§ **Supplied information**
++++
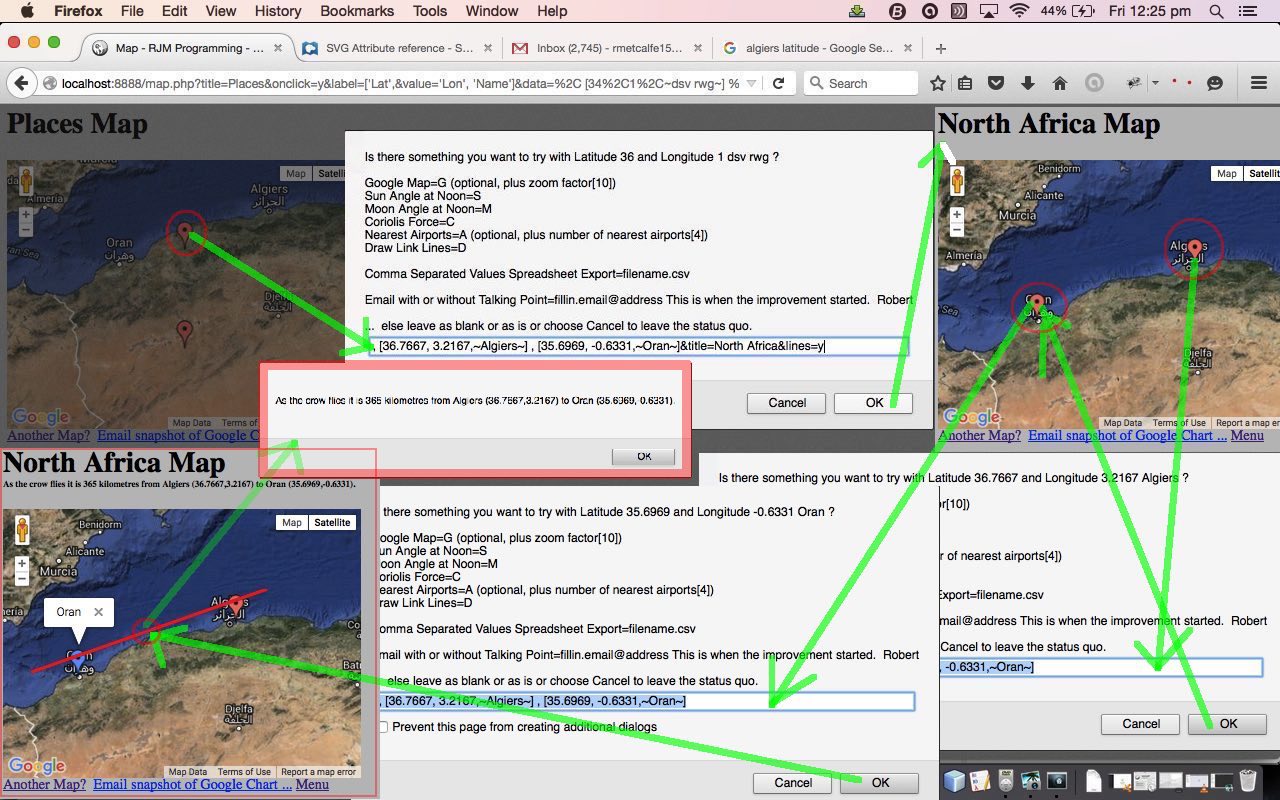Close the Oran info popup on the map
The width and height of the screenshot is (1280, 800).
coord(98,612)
++++
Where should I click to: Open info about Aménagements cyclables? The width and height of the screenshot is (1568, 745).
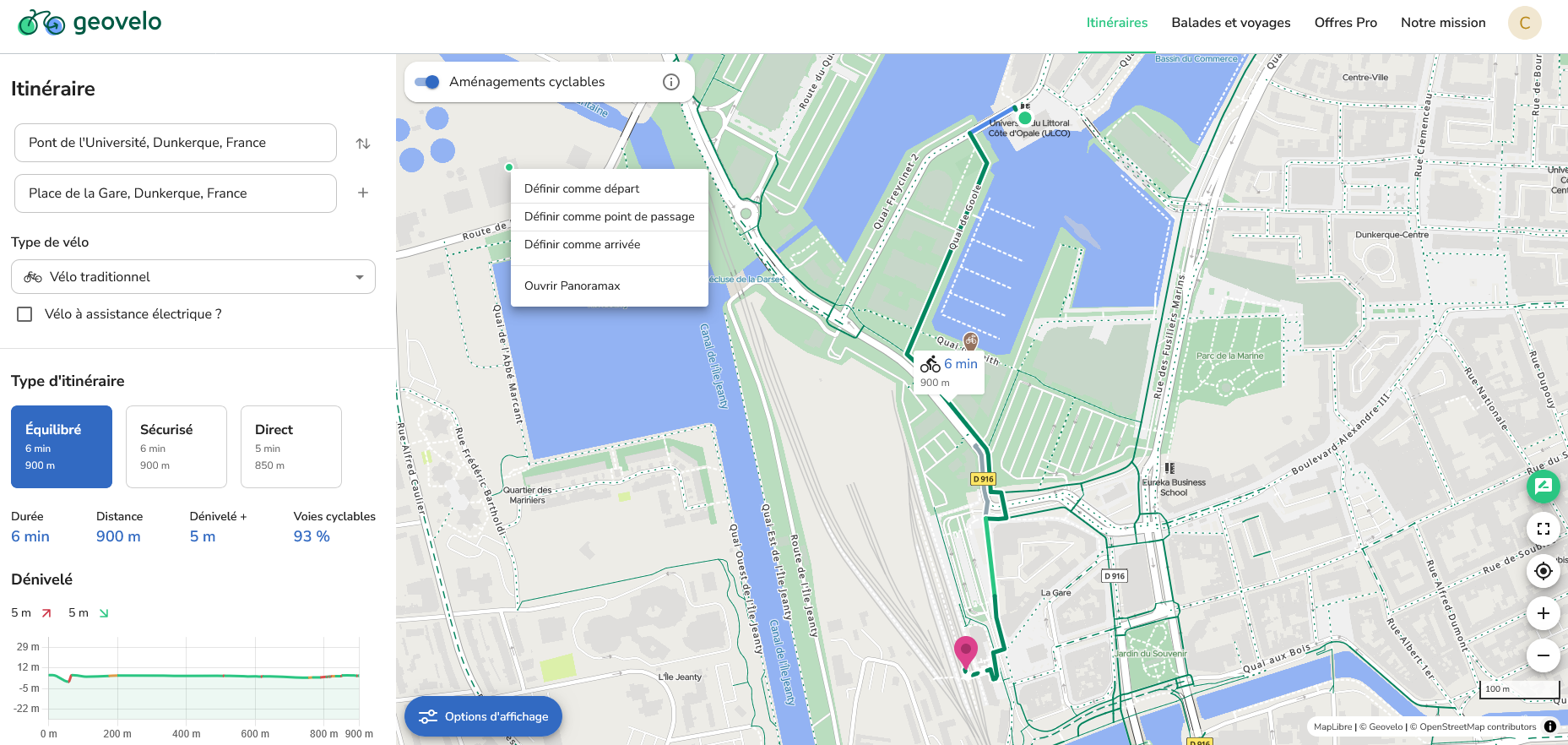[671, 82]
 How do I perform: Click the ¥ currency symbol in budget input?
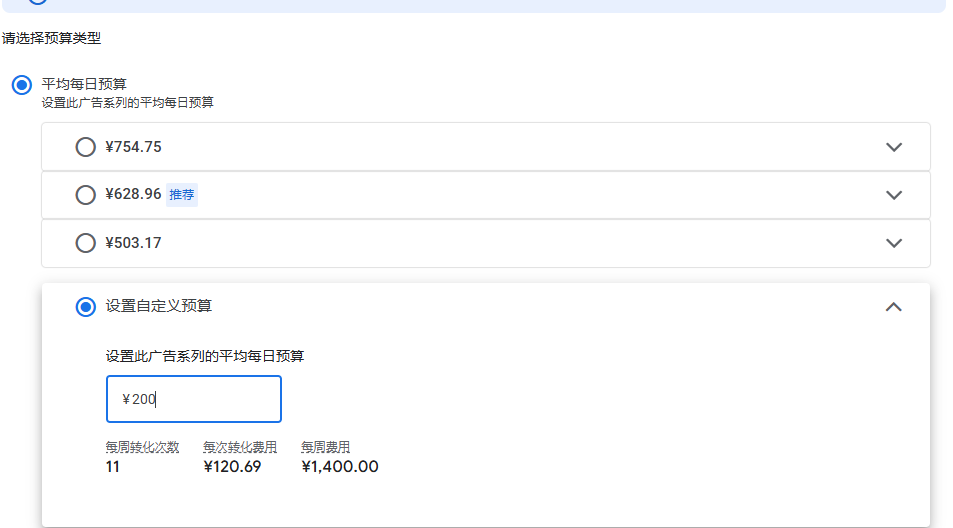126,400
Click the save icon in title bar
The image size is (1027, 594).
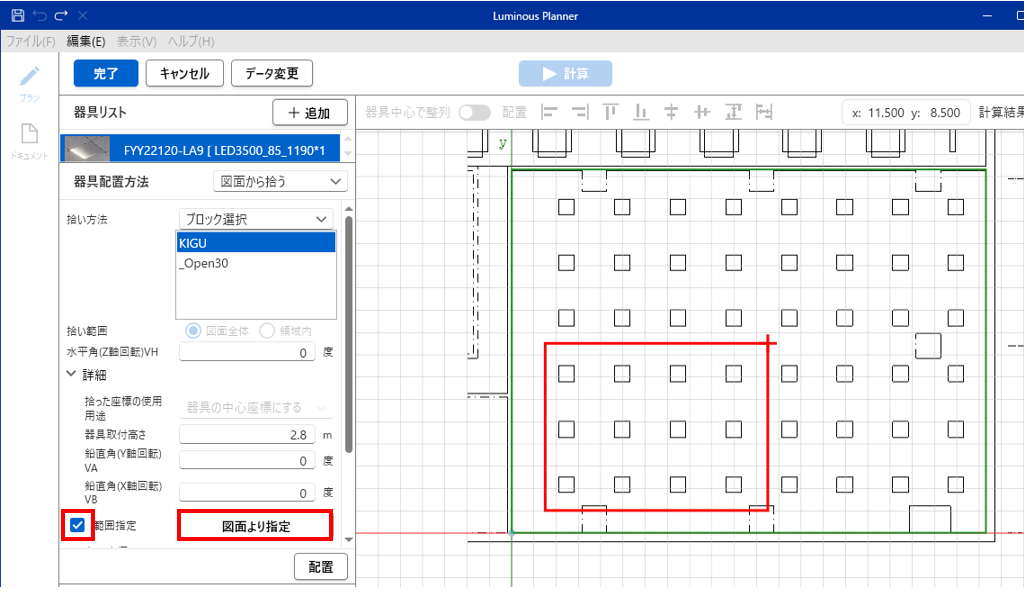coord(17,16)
++++
§ **Problem requirements**
In the records, replace "popup" with "window" in the lines starting with the line containing "Close the Oran info popup on the map" and continuing through the line containing "coord(98,612)", keeping everything else the same. Return only those lines, without the pictures.

§ **Exercise response**
Close the Oran info window on the map
The width and height of the screenshot is (1280, 800).
coord(98,612)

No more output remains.